Kiwi can do.
In real Kiwi fashion, we recycle a lot of the campus’s excess materials to build what we do on the farm https://letskona.com.


LETS
We are a part of the Campus Department commonly called The Farm.
The Farm encompasses Aquaponics, Natural Farming, Animal Husbandry, Permaculture, and IMO.
We hold training seminars for YWAM and the local community.
This April 2023, we had our school running again with nine students, Stewardship and Sustainability. This school tends to run every April.

Permaculture
Permaculture seeks to integrate the environment and plants and people into a forest of food.
Our Permaculture has a range of edible plants, fruit trees, and at times even bee hives.

Aquaponics
Aquaponics was what really got us interested in coming to Kona.

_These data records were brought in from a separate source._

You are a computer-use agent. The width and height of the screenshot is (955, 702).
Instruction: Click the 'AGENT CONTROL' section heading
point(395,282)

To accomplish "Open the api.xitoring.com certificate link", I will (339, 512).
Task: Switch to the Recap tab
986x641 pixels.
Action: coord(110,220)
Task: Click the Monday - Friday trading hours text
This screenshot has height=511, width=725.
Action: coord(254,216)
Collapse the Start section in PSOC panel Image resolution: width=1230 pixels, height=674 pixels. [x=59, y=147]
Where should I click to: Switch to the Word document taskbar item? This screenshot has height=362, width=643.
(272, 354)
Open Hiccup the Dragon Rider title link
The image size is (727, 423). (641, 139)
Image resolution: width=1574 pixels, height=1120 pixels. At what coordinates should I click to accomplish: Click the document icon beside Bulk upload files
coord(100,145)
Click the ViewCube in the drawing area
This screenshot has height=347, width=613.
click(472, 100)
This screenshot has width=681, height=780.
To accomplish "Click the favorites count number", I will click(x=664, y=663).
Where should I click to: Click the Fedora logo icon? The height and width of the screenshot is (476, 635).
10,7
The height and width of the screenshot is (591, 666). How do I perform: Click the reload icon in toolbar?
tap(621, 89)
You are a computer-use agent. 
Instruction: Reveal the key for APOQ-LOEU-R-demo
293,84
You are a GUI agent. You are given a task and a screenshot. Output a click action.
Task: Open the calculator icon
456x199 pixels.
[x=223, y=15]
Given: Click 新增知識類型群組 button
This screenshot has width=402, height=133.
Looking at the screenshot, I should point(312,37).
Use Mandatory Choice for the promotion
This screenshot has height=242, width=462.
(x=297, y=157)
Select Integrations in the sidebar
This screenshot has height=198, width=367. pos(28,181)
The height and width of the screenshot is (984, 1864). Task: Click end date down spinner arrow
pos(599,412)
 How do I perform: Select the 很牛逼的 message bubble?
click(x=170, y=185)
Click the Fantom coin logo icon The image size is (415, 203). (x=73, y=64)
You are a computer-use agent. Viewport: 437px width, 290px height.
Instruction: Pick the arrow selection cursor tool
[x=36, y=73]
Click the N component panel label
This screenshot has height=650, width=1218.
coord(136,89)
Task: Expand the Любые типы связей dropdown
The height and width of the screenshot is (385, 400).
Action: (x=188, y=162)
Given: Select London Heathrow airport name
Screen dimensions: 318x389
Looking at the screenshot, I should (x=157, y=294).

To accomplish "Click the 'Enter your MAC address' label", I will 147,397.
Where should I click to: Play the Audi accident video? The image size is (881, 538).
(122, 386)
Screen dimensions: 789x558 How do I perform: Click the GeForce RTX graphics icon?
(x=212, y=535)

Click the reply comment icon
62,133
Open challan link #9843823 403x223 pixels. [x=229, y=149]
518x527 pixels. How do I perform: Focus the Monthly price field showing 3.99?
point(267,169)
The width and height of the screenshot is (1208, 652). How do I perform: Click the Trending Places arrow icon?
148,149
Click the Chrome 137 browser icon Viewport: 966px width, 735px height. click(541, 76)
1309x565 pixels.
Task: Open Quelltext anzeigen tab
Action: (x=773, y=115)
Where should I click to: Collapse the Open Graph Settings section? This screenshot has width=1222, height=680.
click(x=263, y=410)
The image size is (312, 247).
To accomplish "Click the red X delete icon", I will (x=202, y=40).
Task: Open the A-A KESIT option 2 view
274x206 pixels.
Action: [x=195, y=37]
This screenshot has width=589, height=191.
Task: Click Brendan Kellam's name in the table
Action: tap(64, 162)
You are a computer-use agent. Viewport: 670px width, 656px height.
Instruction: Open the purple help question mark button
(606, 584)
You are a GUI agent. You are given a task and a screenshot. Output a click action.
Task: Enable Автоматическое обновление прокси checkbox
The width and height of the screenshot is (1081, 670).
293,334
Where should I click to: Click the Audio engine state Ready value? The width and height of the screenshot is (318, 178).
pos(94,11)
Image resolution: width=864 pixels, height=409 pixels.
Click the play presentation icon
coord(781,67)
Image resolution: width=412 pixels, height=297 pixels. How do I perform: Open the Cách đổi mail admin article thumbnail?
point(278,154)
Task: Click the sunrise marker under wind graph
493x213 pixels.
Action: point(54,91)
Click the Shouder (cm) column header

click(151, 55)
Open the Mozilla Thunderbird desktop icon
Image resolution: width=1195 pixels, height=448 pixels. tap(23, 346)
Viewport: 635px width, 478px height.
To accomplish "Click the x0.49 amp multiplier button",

We had been trialing Aquaponics, using fish to grow vegetables, in the Wairarapa.
We produce between 30 to 50 kilos of vegetables a week from our grow beds, and most of it ends up in our cafeteria for us to eat.
We run both raft and gravel systems to grow.
Fun fact, aquaponics uses about 10% of the water for the same growing capacity as a soil garden.

Natural Farming
Natural Farming, Regenerative Farming, and non-Tillage Farming. What we practice comes under a number of different names, and incorporates the same general ideas.
Healthy soil equals healthy plants, and healthy soil needs a lot of biomatter, bacteria, and fungi.
We constantly play with ideas to get the most out of our soil, Christine makes sure all the results end up in the cloud so that we can track the results of our experiments.

IMO/Compost
Indigenous Micro-Organisms and making our own soil. This really is the secret sauce of what we do.
Living on the dies of a volcano does mean our rocky ground has very little dirt, let alone soil. So we get all the green and brown waste from the Campus, grass clipping, tree limbs, and coffee ground (not food, that goes to the pigs).
We layer this into a cubic meter pile, with some soils between layers, lots of water, and a good dosing of Lactic Acid Bacilli, which we make. Then with the help of our workers: cockroaches, millipedes, centipedes (yuck), Beatles, and rolly pollies, our pile of rubbish soon becomes compost.
We fortify this compost with IMO, and with one part compust one part sand, and one part clay we make our own soil.
There is more to this than meats the eye, so for a more indepth review have a look at this.

Pigs/Chickens
Our chickens and some of our pigs live on an IMO rich deep litter bed.
For the pigs this is a meter of bio-mass that has been in use continuously since we arrived, so for seven years, the pig area has not been cleaned once.
We spray the litter with LAB (Lactic Acid Bacilli), the waste from the pigs falls to the ground and the bacteria eat it all up. If we have to we might bury some of the waste under a shovel full of litter. The litter is a biologically active environment, so we have constantly keep adding more bio-matter to it, be it the elephant grass that can grow as high as you, tree limbs, or fortified mulch.
The same for the chickens. Sun is kept off this litter as it would kill our good bacteria. The chickens also live on a layer of this litter and it too has never been changed, just added to.
And both are smell free.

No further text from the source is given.